第10話 第一話「夢か現か幻か……」 パラオ

「きれい……」




 私は潮風に吹かれるまま、しばらく空をながめていたのだ。




「……今度はどこなの?」




 すると突然に声がした。

 私は起き上がって辺りをうかがう。するとそこには制服姿の鬼平くんが立っていた。




「お、鬼平くん」




「ここはどこなんだろう?」




「たぶんだけど、……パラオっていう国だと思う」




「パラオ? ……あ、そうか。
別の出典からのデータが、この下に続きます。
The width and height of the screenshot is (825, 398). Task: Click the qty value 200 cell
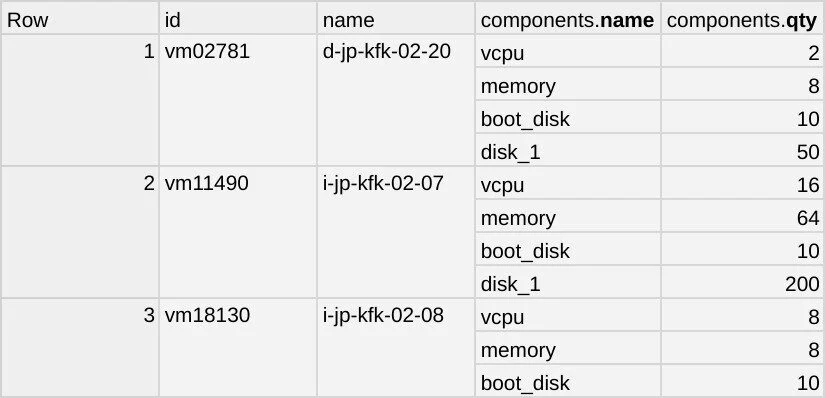(x=743, y=284)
ここはスリーココナッツアイランドだ」




 鬼平くんはあたりを見回してそう答える。




「スリーココナッツ?」




「うん、そこに三本のヤシの木が生えているでしょ?」




「あ、うん」




 私は改めてヤシの木を見上げた。

 たぶん三本のヤシが生えているからスリーココナッツアイランドと言うんだろう。




「ねえ、これも夢なの?」




「そうでしょ? 僕は今、学校帰りで電車の中でうたた寝している最中だったんだ」




「ええっ! じゃあ、また私が見ている夢に来ちゃったの? ……つまり私が『ぬえ』なの?」




「たぶんね。……どうも僕はみすずさんの夢にシンクロしやすい性質らしい」




 鬼平くんは少し困ったようでいて、それでいてちょっとばかり楽しそうな顔をした。




「じゃあ、ここにもこれからなにか起こるの?」




 私は不安になって、そう尋ねる。すると鬼平くんは改めて辺りを見回した。




「……どうなんだろうね。ここは見ての通り、僕たちしかいない」




「確かに……、そうだね」




 鬼平くんは四つん這いになって白い砂を手にすくっていた。

 その指の間から真っ白な砂粒がさらさらと抜け落ちる。

 それが鬼平くんには楽しいようで、なんどもなんども繰り返していた。




「でも、どうしてパラオの夢なんて見たんだろう?」




「あ、……たぶんだけど、私、今、地理の教科書見てたから」




 すると鬼平くんは、あははと少しだけ笑った。

 それは楽しそうな笑顔で見ている私までいい気分にさせてくれる。




「みすずさんはよっぽど見聞きしたことに影響されやすいんだね。

 ……ま、お陰で僕も来たこともないこんなリゾート地に来られたんだから、悪いことばかりじゃないけどね」




「私、地理が苦手なんだ。だからすぐに勉強してても眠くなっちゃうの」




「ふーん。でも考えてみれば、これは最高の勉強だよ。

 来たこともないのにパラオの風景を知っちゃったんだから。……きっと次のテストに出れば満点取れるんじゃない?」




「あ、うん。……でも私、パラオがどこにあるのかも知らないよ」




 すると鬼平くんは少し考え顔になる。




「フィリピンの東にある国だよ。

 主な産業は観光と漁業、ココナッツの栽培。あとはダイビングが有名かな。

 ……人口は二万人くらいの小さな国で、昔はアメリカが統治していたんだ。そしてその前の戦前は日本が統治してた。だから今でも日本とアメリカの影響が大きいんだ」




「そ、そうなの?」




 素直に驚いた。私なんてさっき教科書を見るまで聞いたこともない国だったからだ。

 すると鬼平くんはちょっとだけはにかんだ。見ると頬が少し赤くなっている。




 ……きっと鬼平くんは女の子と話すのが慣れていないんだな、って思った。

 でもそれは別に悪いことじゃない。偉そうな態度の男子より、よっぽと好感が持てる。




「感心しないでよ。僕だって先週、授業で習ったから知ってるだけなんだから……」




「ええっ! じゃあ、鬼平くんも高校二年生なの?」




「うん」




「へえー。どこの高校?」




「えっとね、僕は……」



 ――私はそこで目が覚めた。お母さんが夕飯ができたからと言って声をかけたからだ。